SocialArks is a super-fast developing and well-known Chinese social media management company that works towards the problem solving of China’s foreign trade industry regarding marketing, brand building, etc. This company faced a massive data leak of more than 400GB of scraped data that led to the exposure of a huge amount of personal details of various users, influencers, and prestigious celebrities. Scraped data is the data collected during data scraping (it is the process of extracting private data from social media or a website).

The reason behind this data leak is a wrongly configured ElasticSearch database by SocialArks, which mainly contained PII (Personal identifiable information) of users from popular social media platforms i.e. Facebook, Instagram, and popular business network LinkedIn. This data leak was brought to light by Safety Detectives (in a blog post) during a cyber search of finding bugs or potential risks that can be used as a threat to the public.

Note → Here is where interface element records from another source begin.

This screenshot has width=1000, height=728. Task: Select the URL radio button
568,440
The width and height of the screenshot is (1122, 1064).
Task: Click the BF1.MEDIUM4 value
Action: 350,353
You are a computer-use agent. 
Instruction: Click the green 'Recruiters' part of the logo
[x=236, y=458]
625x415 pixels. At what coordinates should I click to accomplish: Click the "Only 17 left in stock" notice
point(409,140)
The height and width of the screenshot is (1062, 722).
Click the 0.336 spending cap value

The researchers were on a routine IP address check to discover unsecured or misconfigured databases when they discovered this company’s server which wasn’t encrypted nor required any password, was exposed publicly, and it contained data records of approximately more than 318 million users (included personal sensitive information) making a total of 408GB data. The influenced server, facilitated by Tencent, was fragmented into records to store the information acquired from every web-based media source, which permitted scientists to investigate the information further.

The researchers were able to conclude that the complete leaked data was scraped data of social media users, is considered immoral and also violates the terms of service of Instagram, Facebook, and LinkedIn. This scraped data discovered by researchers consisted of 81,551,567 profiles of Facebook users, 66,117,839 profiles of LinkedIn users, 11,651,162 profiles of Instagram users, and additional 55,300,000 Facebook profiles that were deleted after the vulnerability of the server was discovered.

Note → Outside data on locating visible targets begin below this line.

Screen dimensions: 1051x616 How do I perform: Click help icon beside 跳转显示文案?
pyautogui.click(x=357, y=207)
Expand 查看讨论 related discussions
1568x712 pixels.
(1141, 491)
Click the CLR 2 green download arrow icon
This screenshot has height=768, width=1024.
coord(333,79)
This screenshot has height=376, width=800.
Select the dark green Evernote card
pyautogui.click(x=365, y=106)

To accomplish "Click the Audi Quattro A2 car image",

Earlier around August, SocialArks had suffered a data breach and the common thing researchers noticed was leaking data of the same users in both data leaks, however, differences lied in the size of the database, hosting servers, etc. This leaked data of hundreds of millions of users included their names, profile pictures, the total number of followers, biographies, generally used hashtags, messenger ID, location details (country in most cases and detailed address in some cases), contact details including emails (of more than 10 million users) and phone numbers (of more than 6 million users), total comments, user tags, domain names, company names (also revenue margins), employment status with job title and position, etc.

Due to the rapid growth in online services, data scraping has now become quite common but still, it remains unethical and illegal if the user had agreed to the terms and conditions of the platform. Generally, most of the data scraping is not meant to be harmful or affect the general public, it is done mainly for business purposes to analyze user’s choices in the marketplace. But the fact can not be ignored that in any conditions if the scraped data is not protected or encrypted or unauthorized access is allowed, sooner or later it will be subjected to data leaks or breaches, impacting millions of users. Safety Detectives highlights a few points that any particular user should keep in mind to avoid being part of data leaks or victim to them.

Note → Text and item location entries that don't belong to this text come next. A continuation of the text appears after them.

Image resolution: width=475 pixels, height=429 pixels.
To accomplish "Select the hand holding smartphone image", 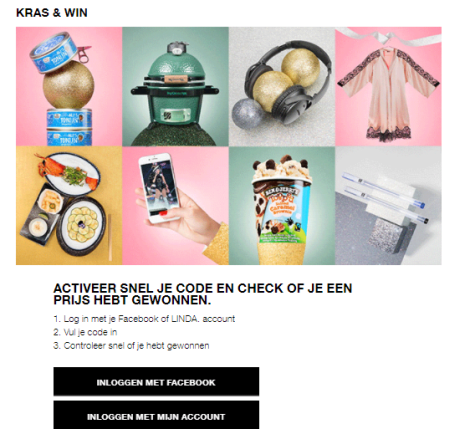I will [175, 205].
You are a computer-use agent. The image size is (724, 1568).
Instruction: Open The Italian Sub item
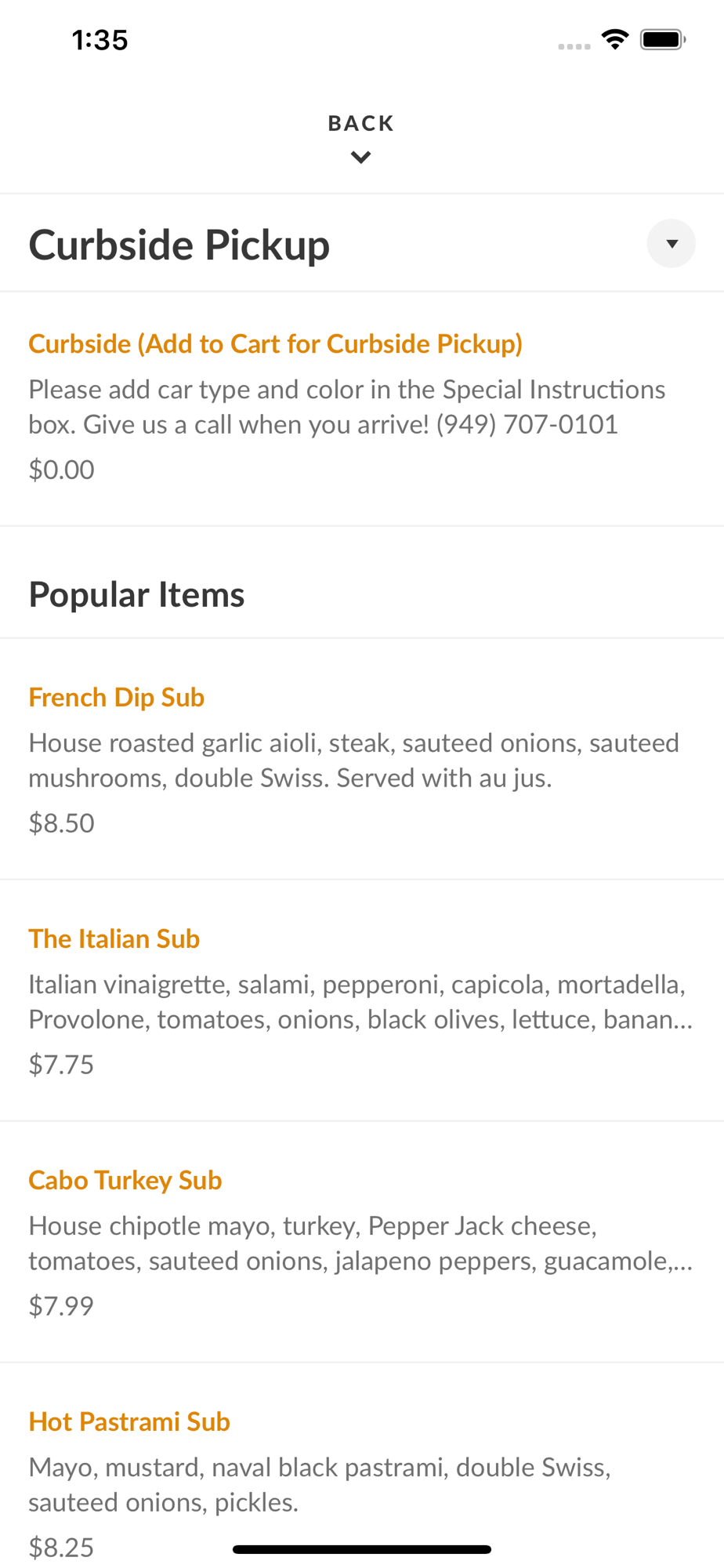[x=114, y=939]
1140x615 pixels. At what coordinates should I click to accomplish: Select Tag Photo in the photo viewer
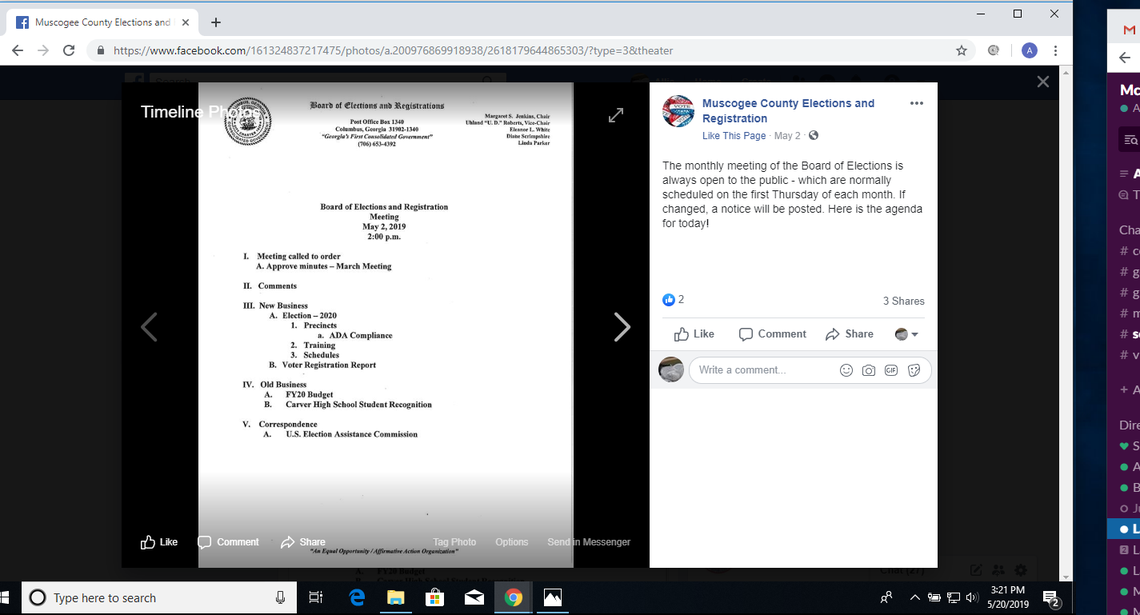pos(454,541)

Suggestions are that one should be careful about what info to share and what isn’t necessary to share, making sure to use secure websites that include a lock icon or HTTPS, setting up strong passwords, only open or click emails that are from a trusted source, hiding social media profiles from public and making it visible to only the trusted close ones and avoiding the use of payment card information or passwords outside your personal network.